:: ASSIGNMENT ::
Whenever a line contains "computer", include it in the count; reply with the number of such lines in the data and nothing else.

====

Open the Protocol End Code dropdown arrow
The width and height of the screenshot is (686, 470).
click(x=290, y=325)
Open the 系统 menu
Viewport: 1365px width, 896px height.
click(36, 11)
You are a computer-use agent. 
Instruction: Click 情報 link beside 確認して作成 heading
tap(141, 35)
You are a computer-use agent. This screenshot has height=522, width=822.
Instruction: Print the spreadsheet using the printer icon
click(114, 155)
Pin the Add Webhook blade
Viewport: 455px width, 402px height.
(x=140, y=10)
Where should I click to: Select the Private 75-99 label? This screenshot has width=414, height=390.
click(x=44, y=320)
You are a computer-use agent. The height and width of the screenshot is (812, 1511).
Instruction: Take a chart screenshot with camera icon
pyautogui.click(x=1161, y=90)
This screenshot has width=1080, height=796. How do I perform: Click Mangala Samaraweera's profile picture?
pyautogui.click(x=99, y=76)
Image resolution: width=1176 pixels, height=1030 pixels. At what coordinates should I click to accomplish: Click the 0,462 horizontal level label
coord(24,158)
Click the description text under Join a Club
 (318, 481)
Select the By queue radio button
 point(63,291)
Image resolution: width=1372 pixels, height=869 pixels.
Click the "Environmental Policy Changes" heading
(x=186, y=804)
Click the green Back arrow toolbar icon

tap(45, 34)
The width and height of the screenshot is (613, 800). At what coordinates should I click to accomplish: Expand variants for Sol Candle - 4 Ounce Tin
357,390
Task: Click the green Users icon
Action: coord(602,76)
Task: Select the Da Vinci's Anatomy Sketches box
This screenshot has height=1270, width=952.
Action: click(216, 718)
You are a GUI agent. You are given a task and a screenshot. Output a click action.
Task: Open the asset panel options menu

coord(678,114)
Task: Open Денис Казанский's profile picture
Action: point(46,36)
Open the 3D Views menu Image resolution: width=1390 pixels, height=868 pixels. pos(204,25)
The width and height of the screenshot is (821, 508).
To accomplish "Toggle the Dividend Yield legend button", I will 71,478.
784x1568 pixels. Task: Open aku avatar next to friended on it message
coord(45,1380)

====

:: RESPONSE FOR THIS EXERCISE ::
3